Cutting / Bulking / Maintaining Weight as a Powerlifter

In the following video, Jim Elli from Reactive Training Systems (RTS) discusses cutting, bulking and maintaining weight as a powerlifter. If you compete in powerlifting, or at least train for this, then when should you be going on a cut? When should you bulk up some… and when should you try to maintain your weight.

Well, it depends on your goal. Do you just want to get stronger no matter what? Then an endless bulk is for you. If you want to look more aesthetic and relative strength is more important to you than absolute strength, then most likely you should throw in some cuts and maintenance phases as well.
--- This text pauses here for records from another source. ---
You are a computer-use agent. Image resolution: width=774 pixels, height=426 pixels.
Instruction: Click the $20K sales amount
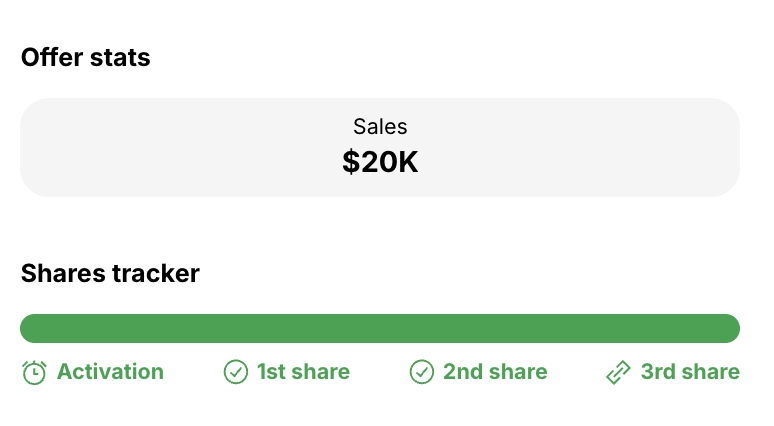(380, 162)
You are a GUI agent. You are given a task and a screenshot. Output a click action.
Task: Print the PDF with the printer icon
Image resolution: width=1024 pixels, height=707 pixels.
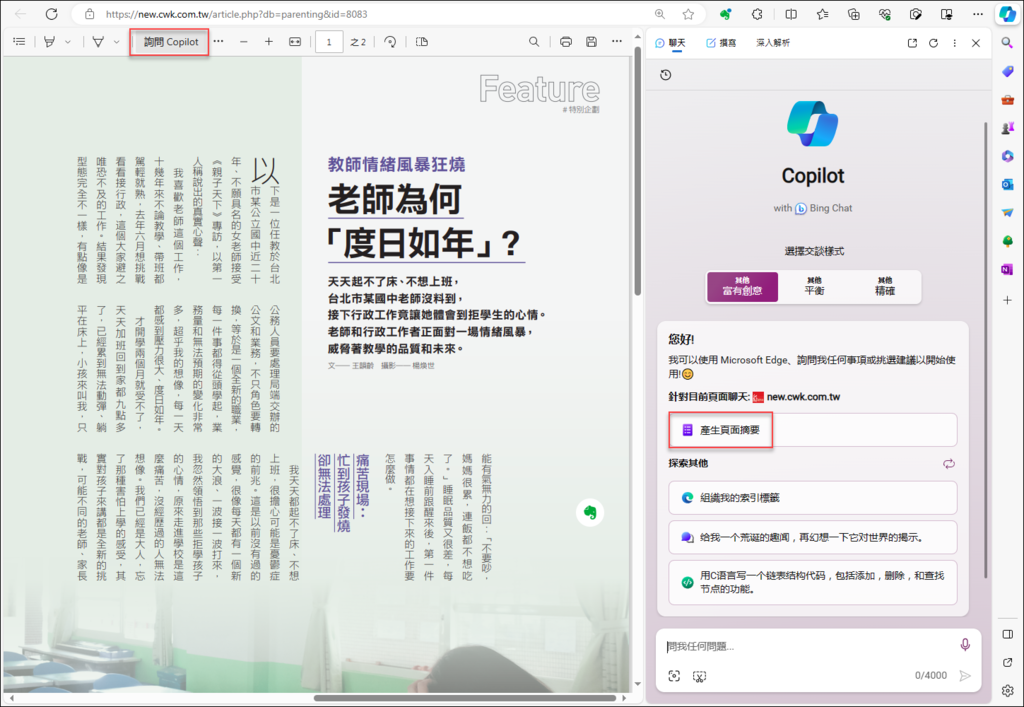[566, 42]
During those periods, your focus should be to maintain or increase relative strength, while losing some body fat to look more shredded.
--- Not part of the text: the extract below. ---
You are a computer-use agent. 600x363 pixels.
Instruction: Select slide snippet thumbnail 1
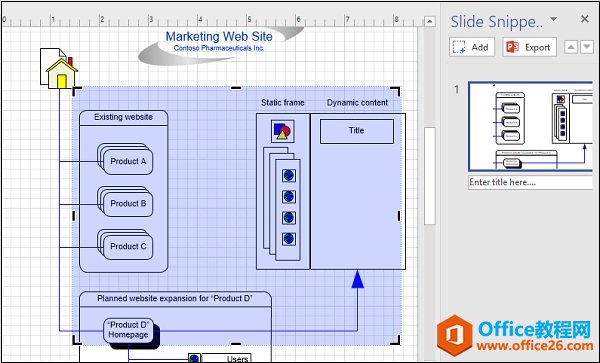(530, 126)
Of course he just covers his opinion on the matter, but he’s backed by one of the greatest powerlifting coaches around these days, Mike Tuchscherer (owner of RTS), who has developed one of the greatest systems for auto-regulated training for powerlifting. He also is largely responsible for popularizing lifting based on a Rate of Perceived Exertion (RPE) as opposed to doing a pre-determined workload in each individual workout of your training program.

Anyhow, this Jim Elli guy knows what he’s talking about, so it’s likely a good opportunity to learn something valuable whenever he speaks about training, nutrition, etc. Especially in regards to powerlifting, which is his area of expertise.

If your goal is to increase your relative (to your body weight) strength, you should keep an eye on your Wilks Coefficient, which is a formula to compare your powerlifting strength at any given weight to other lifters (regardless of their body weight); whether you’re bulking, maintaining or cutting weight, this holds true in all scenarios.

You can calculate your Wilks score any time using this calculator for example. If you’re getting stronger (relative to your body weight at any given time), your Wilks score should improve over time. So, if it’s your goal to be strong for your body weight, that’s a good metric to keep an eye on.

If you don’t care about turning into a lard-ass and just want to get as strong as humanly possible in powerlifting, then most likely you should just eat through your endless bulk and drink beer between deadlift sets.